I just chatted with Bob Cohen, a spokesman at the D.C.-based Career College Association, an organization made up of about 1,800 accredited, private post-secondary institutions of learning that each year educate more than one million students for jobs in a variety of occupational fields. I called him because a few days ago I got an e-mail from his organization that talked about the availability of "green jobs," those that focus on improving the environment.
Americans are unfamiliar with those jobs, Cohen said.
"I think there is still an education process that needs to take place," he said. "It is an important goal for the country, but it needs to be broken down in more bite-size pieces so people can make the translation from the high level concept to specific jobs."
Green jobs include everything from positions that focus on building more energy-efficient buildings to those that create more ecologically friendly products to those that provide better approaches to using our natural resources, he said.
Check out this e-mail, entitled: Americans in the Dark on Green Jobs, Study Shows
Washington, DC – The vast majority of Americans have yet to understand how to access green job opportunities created by billions of dollars invested in such programs through the American Recovery and Reinvestment Act.
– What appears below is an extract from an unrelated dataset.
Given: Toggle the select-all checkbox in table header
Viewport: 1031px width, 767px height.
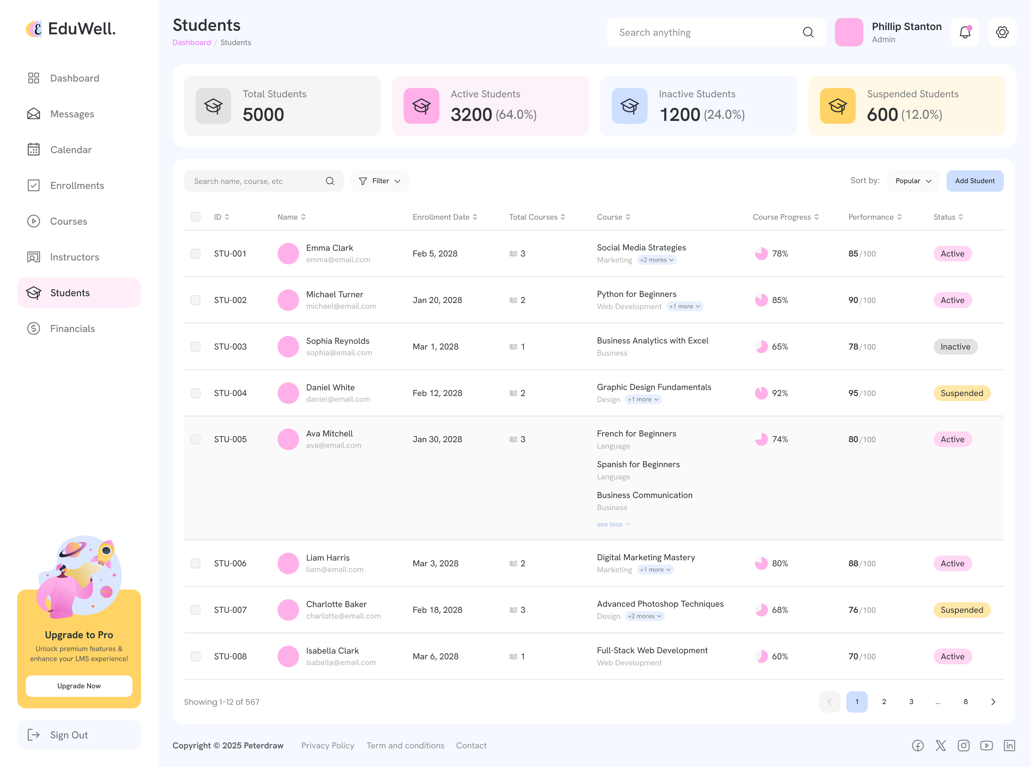Looking at the screenshot, I should (x=195, y=217).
A recent national survey commissioned by the Career College Association and conducted online by Harris Interactive®…indicates that nearly 94 percent of American adults believe people would be at least somewhat likely to consider pursuing green-related education if the federal government were to provide a financial incentive; however, only one percent have already obtained or are obtaining education for green jobs. The national survey found that more than 70 percent of American adults are familiar with the idea of green jobs. However, a much smaller percentage have seized on the numerous opportunities presented in the field today.
Knowledge about green job opportunities and training is much higher among those with greater education. College graduates are almost twice as likely as those with only a high school degree or less to know about the growing availability of green jobs (41 percent versus 22 percent), meaning that those who might benefit the most from green jobs access and training are likely to know the least about it.
"Public understanding of green jobs does not match up with the opportunities, and workers who might form the green jobs workforce of the future lack awareness of the practical steps they can take to prepare today," said CCA President Harris N. Miller. "Green jobs can be the wave of the future, but for our country to achieve that goal, we must educate the workforce about green job prospects and the training needed to break into this field."
The majority of Americans see the benefits associated with green jobs, despite only two percent having or having had a green job: 72 percent strongly or somewhat agree that the expansion of green jobs will help preserve a high quality environment and 63 percent strongly or somewhat agree that more green jobs would have a positive outcome for energy costs.
This survey was conducted online within the United States by Harris Interactive, a custom research firm, among 2,099 adults ages 18 and older.